理解できないからこその沈黙を何と勘違いしたのか、男は矢継ぎ早に先を続ける。
「同じ女として姫殿下に取り入るのはさぞ楽なことだっただろうな。だがどれだけ高貴な血を引いていようと、姫殿下はしょせん女だ。王統としての価値などない。どれだけ貴様が姫殿下に気に入られようが、貴様が手に入れられるものなどない。お前の頑張りなどすべて無駄だ。残念だな?」
最後には嘲りを含んだ失笑すらあったが。
(……こいつ、死にたいのか?)
喧嘩を売っているつもりなのかもしれないが、スカーレットには正気とは思えなかった。自分にケンカを売ることが、ではない――そのために、この男が平然と王族を侮辱したことがだ。

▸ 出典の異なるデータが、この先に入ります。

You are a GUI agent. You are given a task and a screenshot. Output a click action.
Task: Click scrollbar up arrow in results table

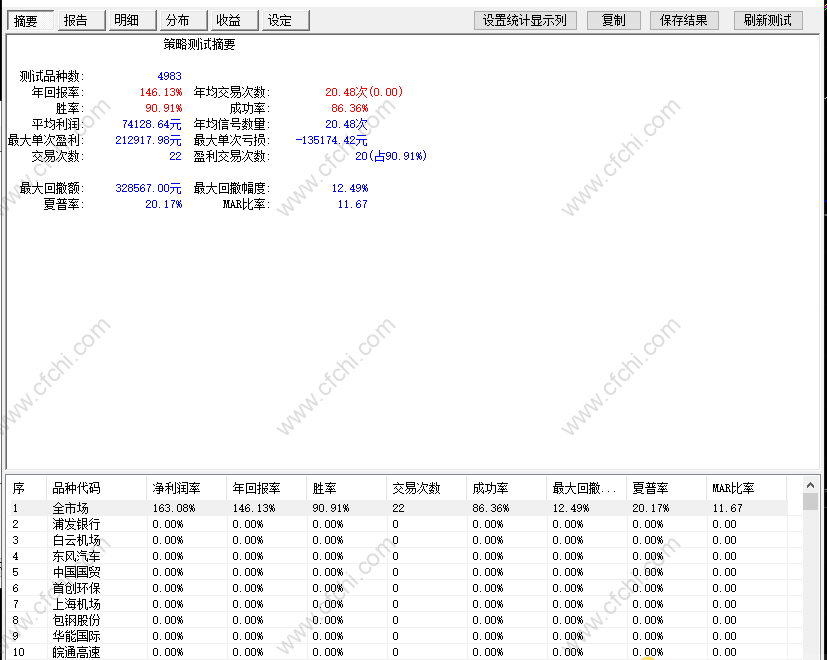tap(811, 485)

女であるという理由から末席でこそあるが、ツェツィーリアは王族だ。彼女もまた王位継承権を持っている。大抵の場合、王家の娘は外に嫁いでいくため王位を継ぐことなどないが、それでも尊ばれるべき血筋の人間であることに変わりはない。
普通に考えれば、王統侮辱罪が適用されてもおかしくはない。
(まあ、それをオレが言うのもバカバカしい話ではあるか)
先日あれだけジークフリートのことをコケにしたのだから、人のことを言えた義理ではないのは間違いない。
なんにしろ、馬鹿げた話には違いなく。
だからスカーレットは、手短に吐き捨てた。
「そーかい。だったらあんたは頑張って、王子に尻尾振っててくれや。こっちはそういうの、一切興味ねえからさ」
「なっ……?」
「忠犬ごっこなら勝手にやってろよ。くっだらねえ」
こちらの言葉に、男は呆然と絶句するが。
言い切るなり男のことなどどうでもよくなって、スカーレットはその場から立ち去った。
不愉快な気分を抱えたまま、父に会わなければならない――それだけは心底腹立たしかったが。
だが執務室の扉を開けると、何故か父が『……なんでそんな可愛くない服を着てるんだね?』と泣きそうな顔で訊いてきたので、スカーレットは苛立ちをすぐに忘れた。
結局父の用件は、出かけるから敷地の外には絶対に出ないように、というお願いだった。